Germinating seeds is an exciting and interesting way to increase your garden variety. During germination, seeds come out of their dormant state and burst through the seed coating. Some seeds have unusual germination requirements, so always research the specific type of seed before attempting germination. Generally speaking, germinating seeds is fairly simple with the right planting conditions.
Proper watering practices are essential to seed germination. Seeds absorb water at a rapid pace, which initiates the release of enzymes that help duplicate plant cells. Without enough moisture, seeds will not sprout. Too much water can cause mold and rotting. Seeds should never be water-logged, and the planting medium should always be watered evenly. Seed-starting pellets provide a helpful way to monitor and control water levels. Seeds are planted in miniature pellets, usually containing peat, and the greenhouse is covered with a plastic dome to maintain humidity levels.

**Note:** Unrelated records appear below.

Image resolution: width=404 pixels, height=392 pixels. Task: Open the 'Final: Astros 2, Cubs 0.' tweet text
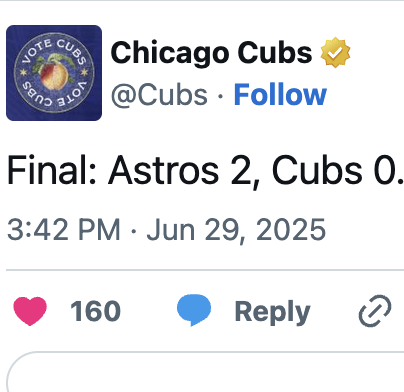tap(205, 171)
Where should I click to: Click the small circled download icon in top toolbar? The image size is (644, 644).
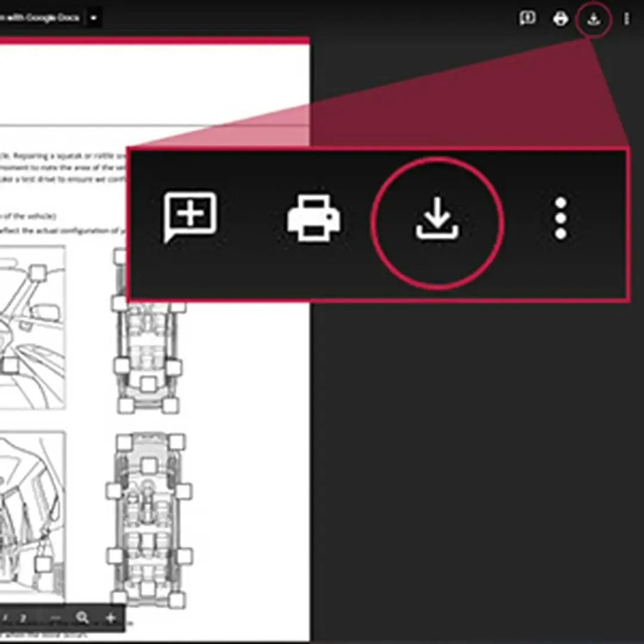(593, 19)
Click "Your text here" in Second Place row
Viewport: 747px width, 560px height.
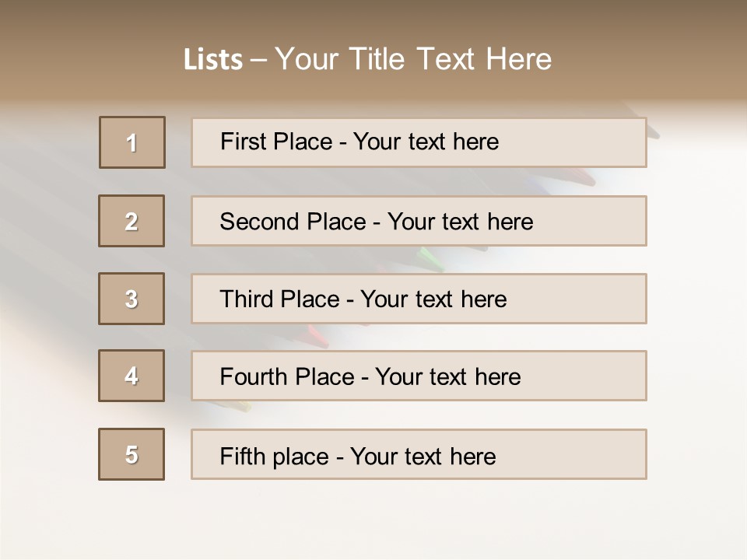point(460,222)
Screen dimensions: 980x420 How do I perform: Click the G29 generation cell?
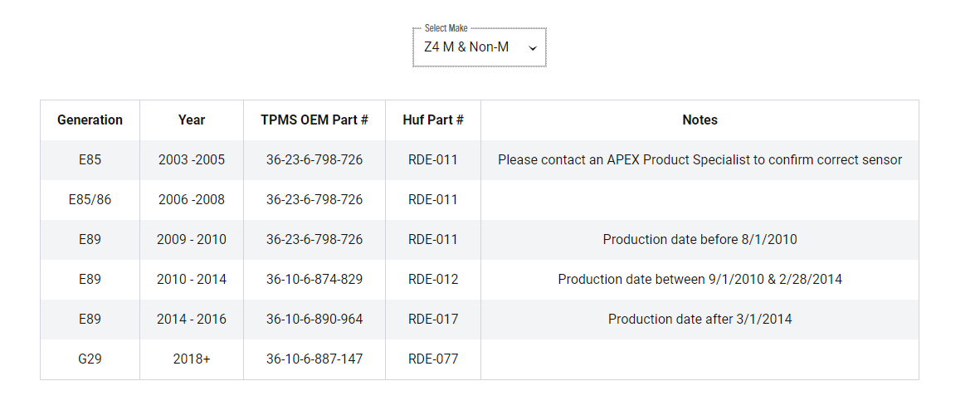click(x=90, y=359)
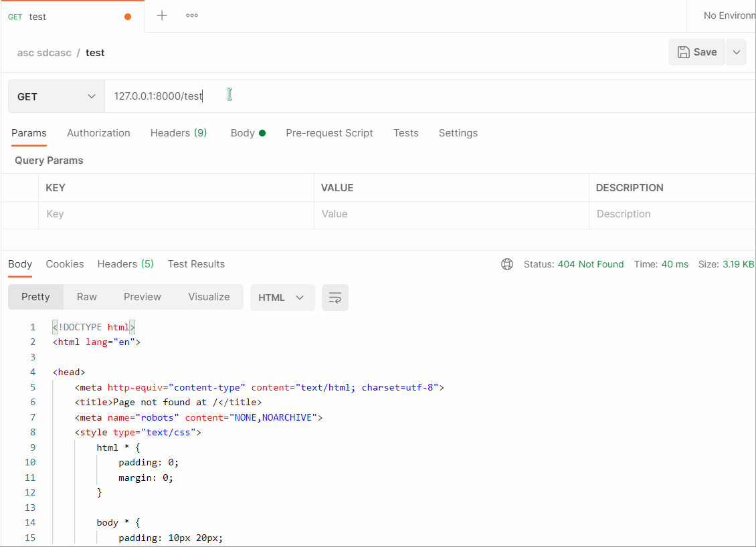This screenshot has height=547, width=756.
Task: Click the orange unsaved dot on test tab
Action: 128,17
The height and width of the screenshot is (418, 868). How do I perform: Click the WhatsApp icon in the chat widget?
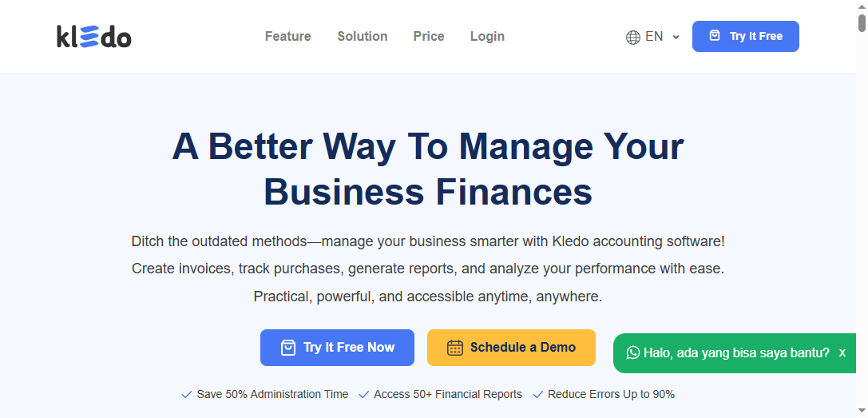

Light conditions vary from plant to plant. In the early stages of germination, before seedlings have emerged, some plants need darkness. You can either cover them with soil or cover a planting dome with newspaper to block light. Other seeds need intense light to germinate properly. Do not cover seeds in soil if they need light to germinate. Simply place them on the surface of the soil and gently pat them down. Plant in a sunny area or under fluorescent lights for indoor germination.
Always follow plant-specific instructions for correct temperature and seasonal requirements. Temperature primarily affects the speed at which plants germinate. Some seeds, such as apple seeds, need to be kept at cold temperatures before germination. Seed packets usually list an optimal temperature for germination, although many plants, such as tomatoes, have a wide temperature range. Generally speaking, seeds will not germinate in temperatures below 40 degrees Fahrenheit or above 104 degrees.